Akademik Veri Yönetim Sistemi
European Wound Mangagement Association 2024, London, İngiltere, 1 - 05 Mart 2024, ss.1
Aim:This study aims to fabricate a postbiotic-loaded/human decellularized skin extracellular matrix (HdsECM)/alginate sprayable hydrogel to inhibit bacterial infections and enhance wound healing.
Method: Staphylococcus hominis EIR/HS-1 isolated from healthy human skin microbiota and identified by molecular techniques, was used as a source of postbiotics. Following the fermentation process, postbiotics were obtained by centrifugation and then lyophilization (A). The anti-microbial activity was tested against Methisillin-resistant Staphylococcus aureus-MRSA ATCC 43300, Pseudomonas aeruginosa 27853, and Staphylococcus epidermidis ATCC 35984 by agar well diffusion method and minimum inhibitory concentration (MIC) was determined. The antimicrobial effect of postbiotics against the skin pathogens was also carried out using florescent Live/Dead staining after 2, 6, 12, and 24 h treatments.
Results / Discussion: Postbiotics obtained from S. hominis EIR/HS-1 exhibited strong antibacterial activity against skin pathogens, tested. According to the results of the live-dead staining assay during co-incubation of postbiotics with each pathogen, it was shown under fluorescent microscope that live cells (green) were decreased time-dependently, and cell viability was all inhibited after 24h. To determine the biocompatibility of the hydrogel, HaCaT cells were cultured on it and then the cell viability was analyzed under the fluorescent microscope.

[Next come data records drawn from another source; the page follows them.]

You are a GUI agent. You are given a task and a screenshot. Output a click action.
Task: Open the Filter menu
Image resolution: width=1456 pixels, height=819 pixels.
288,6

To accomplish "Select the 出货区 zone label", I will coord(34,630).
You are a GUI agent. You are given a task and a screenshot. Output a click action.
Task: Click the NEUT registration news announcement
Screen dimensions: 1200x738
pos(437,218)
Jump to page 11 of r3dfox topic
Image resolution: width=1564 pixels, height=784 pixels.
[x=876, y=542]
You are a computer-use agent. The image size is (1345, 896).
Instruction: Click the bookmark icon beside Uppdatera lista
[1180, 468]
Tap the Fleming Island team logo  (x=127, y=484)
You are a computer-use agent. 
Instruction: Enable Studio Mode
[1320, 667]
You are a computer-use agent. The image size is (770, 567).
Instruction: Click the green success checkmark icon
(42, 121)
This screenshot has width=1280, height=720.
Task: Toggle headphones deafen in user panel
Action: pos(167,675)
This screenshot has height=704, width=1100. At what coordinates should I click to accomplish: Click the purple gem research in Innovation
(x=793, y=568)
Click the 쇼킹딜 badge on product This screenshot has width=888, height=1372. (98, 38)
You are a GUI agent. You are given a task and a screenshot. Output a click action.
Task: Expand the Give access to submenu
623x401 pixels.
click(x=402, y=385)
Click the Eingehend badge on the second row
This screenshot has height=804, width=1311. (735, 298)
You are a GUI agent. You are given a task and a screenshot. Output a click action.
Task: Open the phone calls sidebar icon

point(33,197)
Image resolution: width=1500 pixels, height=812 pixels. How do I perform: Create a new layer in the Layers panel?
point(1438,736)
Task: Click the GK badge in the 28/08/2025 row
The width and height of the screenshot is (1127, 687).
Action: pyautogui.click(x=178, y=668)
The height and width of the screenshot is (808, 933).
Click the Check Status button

Our results showed that postbiotics increased the cell viability on hydrogel compared to control groups. The results of tensile and compression analysis.
Conclusion: In conclusion, hybrid skin hydrogels containing decellularized human skin extracellular matrix and postbiotics from human skin microbiota should be used in skin regenerative and reconstructive medicine applications within the scope of wound management with their multi-functional roles.